### ABOUT THIS EXERCISE
Both the line with "Task: Open the presets flyout menu arrow" and the line with "Task: Expand the Bathroom_Accessories_3_FBX_Corona_Materials" in the records below must appear in the output, along with every line between them, exactly and with nothing added.

++++++++++

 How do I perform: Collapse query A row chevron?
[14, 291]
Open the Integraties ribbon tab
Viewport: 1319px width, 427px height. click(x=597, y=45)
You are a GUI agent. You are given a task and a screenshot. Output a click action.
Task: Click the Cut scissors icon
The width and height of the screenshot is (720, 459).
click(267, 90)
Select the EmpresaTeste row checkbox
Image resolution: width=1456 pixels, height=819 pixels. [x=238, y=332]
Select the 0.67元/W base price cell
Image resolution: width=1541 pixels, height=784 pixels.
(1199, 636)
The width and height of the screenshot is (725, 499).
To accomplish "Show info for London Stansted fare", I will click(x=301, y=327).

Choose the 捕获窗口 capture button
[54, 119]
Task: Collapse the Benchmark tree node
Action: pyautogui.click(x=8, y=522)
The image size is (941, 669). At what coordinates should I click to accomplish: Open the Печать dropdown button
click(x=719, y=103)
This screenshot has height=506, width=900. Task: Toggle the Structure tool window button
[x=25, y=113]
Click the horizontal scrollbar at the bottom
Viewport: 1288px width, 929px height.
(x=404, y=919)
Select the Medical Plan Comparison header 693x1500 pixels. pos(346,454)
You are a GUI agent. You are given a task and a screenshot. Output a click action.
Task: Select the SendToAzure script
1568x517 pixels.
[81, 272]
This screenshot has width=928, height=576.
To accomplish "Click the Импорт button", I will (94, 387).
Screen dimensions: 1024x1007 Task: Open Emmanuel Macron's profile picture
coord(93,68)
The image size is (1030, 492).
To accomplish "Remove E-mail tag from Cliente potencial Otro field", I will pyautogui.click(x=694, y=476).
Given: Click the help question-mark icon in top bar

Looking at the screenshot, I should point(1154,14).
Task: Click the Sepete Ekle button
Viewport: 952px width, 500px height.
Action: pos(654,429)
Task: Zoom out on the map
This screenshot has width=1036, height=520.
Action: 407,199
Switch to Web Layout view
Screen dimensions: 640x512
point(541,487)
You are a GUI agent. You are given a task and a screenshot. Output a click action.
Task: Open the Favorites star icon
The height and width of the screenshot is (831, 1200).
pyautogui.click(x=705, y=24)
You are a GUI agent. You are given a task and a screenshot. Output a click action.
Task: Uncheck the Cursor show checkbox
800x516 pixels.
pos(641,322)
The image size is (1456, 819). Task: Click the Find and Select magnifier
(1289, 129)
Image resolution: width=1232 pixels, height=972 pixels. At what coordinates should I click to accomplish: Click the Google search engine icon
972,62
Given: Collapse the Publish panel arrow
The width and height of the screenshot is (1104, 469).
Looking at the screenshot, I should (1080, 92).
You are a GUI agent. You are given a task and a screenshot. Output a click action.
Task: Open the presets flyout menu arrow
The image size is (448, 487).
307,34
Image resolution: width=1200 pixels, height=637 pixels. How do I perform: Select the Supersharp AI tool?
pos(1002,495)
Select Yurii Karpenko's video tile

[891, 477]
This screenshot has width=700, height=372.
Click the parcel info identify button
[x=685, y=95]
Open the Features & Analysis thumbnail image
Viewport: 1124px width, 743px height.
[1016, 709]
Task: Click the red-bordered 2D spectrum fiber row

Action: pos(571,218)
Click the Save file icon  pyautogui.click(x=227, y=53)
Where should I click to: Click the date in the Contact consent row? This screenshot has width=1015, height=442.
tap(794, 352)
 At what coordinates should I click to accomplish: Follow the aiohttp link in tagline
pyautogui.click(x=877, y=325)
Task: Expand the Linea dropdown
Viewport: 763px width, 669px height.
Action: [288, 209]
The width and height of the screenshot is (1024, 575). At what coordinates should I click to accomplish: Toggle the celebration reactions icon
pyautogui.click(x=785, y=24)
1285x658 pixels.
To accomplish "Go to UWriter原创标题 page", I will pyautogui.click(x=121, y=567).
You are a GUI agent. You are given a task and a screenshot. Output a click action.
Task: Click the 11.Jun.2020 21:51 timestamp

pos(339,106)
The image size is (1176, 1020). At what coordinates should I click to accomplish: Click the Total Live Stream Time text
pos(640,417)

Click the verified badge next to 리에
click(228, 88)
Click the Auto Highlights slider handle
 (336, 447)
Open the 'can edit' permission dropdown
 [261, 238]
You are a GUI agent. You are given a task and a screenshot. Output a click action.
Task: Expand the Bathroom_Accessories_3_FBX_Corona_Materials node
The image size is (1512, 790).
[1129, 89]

++++++++++

### FINISHED EXERCISE
Task: Open the presets flyout menu arrow
The image size is (448, 487).
307,34
Image resolution: width=1200 pixels, height=637 pixels. How do I perform: Select the Supersharp AI tool?
pos(1002,495)
Select Yurii Karpenko's video tile

[891, 477]
This screenshot has width=700, height=372.
Click the parcel info identify button
[x=685, y=95]
Open the Features & Analysis thumbnail image
Viewport: 1124px width, 743px height.
[1016, 709]
Task: Click the red-bordered 2D spectrum fiber row

Action: pos(571,218)
Click the Save file icon  pyautogui.click(x=227, y=53)
Where should I click to: Click the date in the Contact consent row? This screenshot has width=1015, height=442.
tap(794, 352)
 At what coordinates should I click to accomplish: Follow the aiohttp link in tagline
pyautogui.click(x=877, y=325)
Task: Expand the Linea dropdown
Viewport: 763px width, 669px height.
Action: [288, 209]
The width and height of the screenshot is (1024, 575). At what coordinates should I click to accomplish: Toggle the celebration reactions icon
pyautogui.click(x=785, y=24)
1285x658 pixels.
To accomplish "Go to UWriter原创标题 page", I will pyautogui.click(x=121, y=567).
You are a GUI agent. You are given a task and a screenshot. Output a click action.
Task: Click the 11.Jun.2020 21:51 timestamp

pos(339,106)
The image size is (1176, 1020). At what coordinates should I click to accomplish: Click the Total Live Stream Time text
pos(640,417)

Click the verified badge next to 리에
click(228, 88)
Click the Auto Highlights slider handle
 (336, 447)
Open the 'can edit' permission dropdown
 [261, 238]
You are a GUI agent. You are given a task and a screenshot. Output a click action.
Task: Expand the Bathroom_Accessories_3_FBX_Corona_Materials node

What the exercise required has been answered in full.